El éxito sandinista en Nicaragua, y los diversos replanteamientos políticos que se han venido dando en la región en los últimos tiempos, responden sin duda a fenómenos derivados de la fragilidad de nuestras democracias y a la necesidad de ir buscando alternativas de cambio, sin salirse de las formas democráticas. En esta ruta, resurgen tentaciones del pasado, y la primera de ellas es el populismo. En América Latina, por diferentes insatisfacciones acumuladas, los gérmenes del populismo nunca desaparecieron; pero en estos últimos años el populismo ha vuelto a levantar cabeza, con todos los riesgos desquiciadores que eso trae consigo.
La distorsión esencial del populismo consiste en utilizar las necesidades de la gente como ganzúa para forzar las estructuras institucionales y sociales en provecho de aquéllos que lo practican; y aunque hay más ejemplos de populismo de izquierda, no es la ideología lo que lo distingue —pues también hay populismos de derecha—, sino esa utilización perversa, abusiva y destructiva que señalábamos al principio.

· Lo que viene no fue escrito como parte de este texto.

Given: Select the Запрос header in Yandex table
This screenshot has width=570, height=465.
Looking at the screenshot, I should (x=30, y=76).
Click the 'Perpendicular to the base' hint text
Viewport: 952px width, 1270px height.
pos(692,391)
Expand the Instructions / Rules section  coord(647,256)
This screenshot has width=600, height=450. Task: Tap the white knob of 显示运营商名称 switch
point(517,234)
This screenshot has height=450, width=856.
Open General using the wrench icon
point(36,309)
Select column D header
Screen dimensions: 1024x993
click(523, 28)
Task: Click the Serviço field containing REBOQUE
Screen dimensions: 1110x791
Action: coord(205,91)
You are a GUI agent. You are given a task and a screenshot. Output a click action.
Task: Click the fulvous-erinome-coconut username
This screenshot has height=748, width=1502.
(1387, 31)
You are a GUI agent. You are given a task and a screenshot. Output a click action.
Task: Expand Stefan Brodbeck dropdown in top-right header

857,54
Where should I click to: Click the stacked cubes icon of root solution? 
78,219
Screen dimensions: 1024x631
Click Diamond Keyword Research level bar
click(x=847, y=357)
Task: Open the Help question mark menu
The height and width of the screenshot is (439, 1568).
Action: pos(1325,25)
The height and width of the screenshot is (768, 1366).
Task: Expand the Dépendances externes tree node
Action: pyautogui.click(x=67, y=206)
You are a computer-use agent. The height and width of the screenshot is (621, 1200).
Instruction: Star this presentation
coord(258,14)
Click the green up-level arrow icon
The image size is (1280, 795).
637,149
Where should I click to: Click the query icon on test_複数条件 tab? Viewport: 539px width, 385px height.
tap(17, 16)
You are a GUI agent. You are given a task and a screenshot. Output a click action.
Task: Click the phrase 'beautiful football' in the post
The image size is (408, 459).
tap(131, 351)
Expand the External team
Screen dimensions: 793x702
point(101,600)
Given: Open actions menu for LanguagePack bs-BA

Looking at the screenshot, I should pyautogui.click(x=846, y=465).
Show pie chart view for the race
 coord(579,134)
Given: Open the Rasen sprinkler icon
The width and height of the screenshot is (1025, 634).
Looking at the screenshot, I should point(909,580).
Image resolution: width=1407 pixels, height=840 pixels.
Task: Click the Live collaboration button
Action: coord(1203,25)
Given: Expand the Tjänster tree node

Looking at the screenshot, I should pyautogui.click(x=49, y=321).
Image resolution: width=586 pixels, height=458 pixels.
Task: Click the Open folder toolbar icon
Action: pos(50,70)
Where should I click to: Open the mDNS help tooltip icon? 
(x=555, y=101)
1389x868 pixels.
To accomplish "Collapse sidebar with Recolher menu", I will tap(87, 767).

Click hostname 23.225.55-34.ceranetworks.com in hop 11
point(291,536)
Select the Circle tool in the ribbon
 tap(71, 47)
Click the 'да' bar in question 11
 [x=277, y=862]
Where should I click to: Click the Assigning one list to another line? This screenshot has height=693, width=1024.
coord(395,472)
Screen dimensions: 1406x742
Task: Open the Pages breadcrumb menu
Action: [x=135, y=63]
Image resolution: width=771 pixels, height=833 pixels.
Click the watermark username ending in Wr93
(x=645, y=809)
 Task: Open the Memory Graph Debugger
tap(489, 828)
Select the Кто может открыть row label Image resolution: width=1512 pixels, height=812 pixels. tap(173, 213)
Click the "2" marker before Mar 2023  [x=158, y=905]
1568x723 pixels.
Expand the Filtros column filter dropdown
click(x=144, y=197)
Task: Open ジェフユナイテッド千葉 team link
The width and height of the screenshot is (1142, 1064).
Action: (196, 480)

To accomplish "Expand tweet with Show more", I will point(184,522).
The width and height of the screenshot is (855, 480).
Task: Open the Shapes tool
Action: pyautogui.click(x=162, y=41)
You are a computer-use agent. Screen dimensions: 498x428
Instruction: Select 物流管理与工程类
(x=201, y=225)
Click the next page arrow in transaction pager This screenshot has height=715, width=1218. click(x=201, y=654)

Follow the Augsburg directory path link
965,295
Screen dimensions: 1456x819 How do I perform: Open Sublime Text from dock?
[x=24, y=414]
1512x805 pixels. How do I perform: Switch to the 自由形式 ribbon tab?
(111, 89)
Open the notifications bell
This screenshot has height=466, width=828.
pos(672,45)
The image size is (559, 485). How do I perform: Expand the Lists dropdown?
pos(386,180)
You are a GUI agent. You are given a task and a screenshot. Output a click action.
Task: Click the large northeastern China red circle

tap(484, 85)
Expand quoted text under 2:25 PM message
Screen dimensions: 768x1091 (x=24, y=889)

La tendencia populista nunca se da por casualidad: hay condiciones que lo potencian, y a ellas hay que apuntar para evitarlo.
La democracia es, desde luego, el mejor método practicable para garantizar la sana evolución política, social y económica; pero cuando las expectativas ciudadanas pueden no sentirse debidamente correspondidas por la forma en que se va configurando el régimen de libertades, en especial en lo tocante a la satisfacción de necesidades básicas. Ahí puede tomar fuerza la tentación populista; y por eso es vital que la democracia vaya funcionando bien, tanto en lo político como en lo económico.
Nadie es inmune a este virus
Dadas las condiciones del entorno latinoamericano, ninguna de nuestras sociedades está vacunada contra el populismo, y por eso hay que estar permanentemente alertas ante cualquier riesgo que le abra espacios. Como decíamos antes, el populismo sólo pega ahí donde la institucionalidad ha fracasado. Esto tenemos que tenerlo siempre presente. O sea que la verdadera lucha contra el populismo es la que se traduce en fortalecimiento institucional, en todos los órdenes de nuestra vida como sociedad.
El Salvador ha hecho importantes avances estabilizadores durante el transcurso de la posguerra; pero no es secreto para nadie que en el ámbito de las instituciones falta muchísimo por hacer para asegurar que la estructura nacional sea moderna, integrada, efectiva y estable. En tanto esto no se halle suficientemente claro, las tentaciones y las amenazas populistas seguirán estando al acecho.
Cuando vemos el panorama latinoamericano de nuestros días, lo que debemos preguntarnos en realidad es por qué se están dando estos rebrotes tan impetuosos del populismo. Para que haya populistas que logren ganar el apoyo de amplios sectores sociales, es necesario que haya en el ánimo de la gente mucho desencanto o disgusto con la forma en que se manejan los intereses ciudadanos. En otras palabras: la democracia exige autocrítica constante por parte de todos. Y esto es depurativo para todos.